Ethical hacking is a term used to refer to legal, authorized efforts by hackers to find security vulnerabilities within computer systems. It is sometimes also referred to as “penetration testing” or “pen testing.” Ethical hackers are security experts who attempt to break through cybersecurity in the same ways that a malicious hacker might. They are sometimes called “White Hats,” a reference to old Western movies in which the good guys could always be easily identified by the white cowboy hats they wore.
Ethical hacking allows companies to stay ahead of potential threats by thinking like a criminal might. By employing an ethical hacker to reveal cybersecurity holes that they may have missed, developers can address issues before malicious hackers have a chance to exploit them.
Ethical hacking vs. malicious hacking
Hackers of all kinds use the same set of skills. However, there are fundamental differences between ethical hackers and those who wish to do harm:
Ethical hackers:
- Take the legality of their work very seriously.
- Generally work within an outlined scope and do not deviate into areas of software or networks that they are not approved for.
- Report and log their findings so that their clients can assess results.
- Respect the privacy of their clients and do not collect data that is sensitive.
Malicious hackers:
- Try to gain unauthorized access from unsuspecting victims using hidden or destructive means.
- Work only for personal, financial, or political gain.
- Do not report their findings and may in fact sell them to other hackers.
- Seek out private information in order to sell it online or hold it for ransom.
Examples of ethical hacking preventing disaster
Ethical hacking is not just theoretical.
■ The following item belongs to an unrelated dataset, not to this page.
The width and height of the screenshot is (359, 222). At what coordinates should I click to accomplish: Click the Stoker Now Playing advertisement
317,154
Here are five examples of instances in which potential crisis was averted thanks to the skills of an ethical hacker:
- A WordPress plugin called Social Network Tabs was found to leak login information associated with users’ Twitter accounts. An ethical hacker discovered the vulnerability and reported the breach, resulting in Twitter disabling the vulnerability.
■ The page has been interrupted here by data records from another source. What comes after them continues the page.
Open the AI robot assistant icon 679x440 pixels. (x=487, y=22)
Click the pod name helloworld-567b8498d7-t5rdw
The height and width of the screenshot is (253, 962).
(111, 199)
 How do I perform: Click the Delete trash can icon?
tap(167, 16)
- An ethical hacker discovered that security flaws in a crew information system used on Boeing 787 aircrafts could be misused if its code was grabbed by cybercriminals.
- A flaw was discovered in Visa’s contactless payment system that could allow those with stolen credit cards to bypass payment limits.
- An ethical hacker discovered that a vulnerability in one of Canon’s high end cameras could be used by an attacker to lock up the device and then demand a ransom in order to use it again.
- A vulnerability was discovered in Zoom that would allow malicious websites to initiate Mac users’ webcams and even forcibly join Zoom calls.
Do all companies use ethical hackers?
The term “hacker” in general still carries some negative connotations. As a result, not all companies are eager to expose themselves to people who are generally freelancers or affiliated with third party security research outside of the company.
However, cybercrime continues to make headlines as it grows in both scope and frequency. The tide is changing and more institutions are seeing the benefits of ethical hacking.
In some cases, forward-thinking companies will hire an “in-office” hacker, although many opt to instead offer payment to outsiders who are able to circumvent their security and detect vulnerabilities in unexpected ways.
Apple, in particular, is well known for its “bug bounty” program in which it rewards ethical hackers for discovering flaws in its products.
How do you become an ethical hacker?
The image perpetuated by crime dramas and movies of a computer whiz typing away in a dark room is hardly relevant. Hacking has reached the mainstream. From changes in pop culture references to hacking conventions such as DEF CON, computer and security enthusiasts the world over are not only coming out of the shadows but also showing themselves to be an integral part of our future’s cybersecurity.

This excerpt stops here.